Dr Fabio Scacciavillani, chief economist at the Oman Investment Fund, said the Saudi market’s new status would raise curiosity among international investors for the entire Gulf region. “The region will attract more fund managers and big institutions as global interest increases. This would have a positive impact on other GCC markets in terms of foreign investments.”

“Once international investors turn their attention to a new market it is natural that they would prefer to broaden their focus. They would look out for opportunities in neighbouring markets where they have not yet allocated funds,” Dr Scacciavillani added.

Saudi Arabia requires that foreign institutional investors register with its Capital Market Authority before they can begin investing. Only big foreign financial institutions such as banks, brokerage houses and fund managers will be considered, and they need to have over US$5bn in assets and over five years of investment experience.

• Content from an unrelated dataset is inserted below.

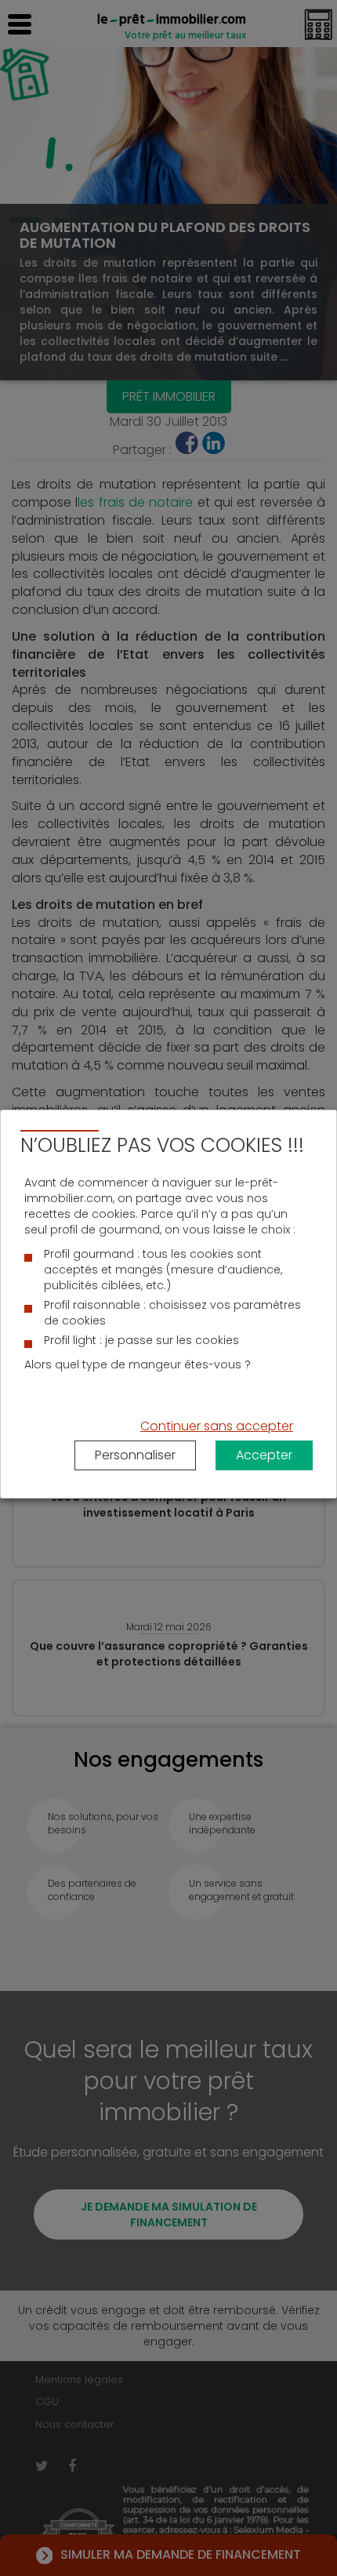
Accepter (264, 1455)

Kanaga Sundar, head of research at Gulf Baader Capital Markets, said the opening up of Saudi equity market, the biggest and most liquid in the GCC, is expected to attract potential large foreign institutional interest over the coming months.

“On the other hand, with the prevailing high valuations, we may not see significant flows immediately, while over the medium to long term this would remain positive for Saudi equities, which has enough room to grow. With the Saudi opening, we do also see the peripheral markets in the GCC benefitting in the form of increased institutional interest,” he said.

Joice Mathew, senior manager for research at United Securities, sees the region reaping the benefits of the Saudi opening gradually rather than quickly.

“The visibility of Saudi companies among international investors would go up further from current levels. Other regional markets should see some spillover effects of this increased visibility due to the fact that GCC economies share very closely all the major characteristics that drive their economies.”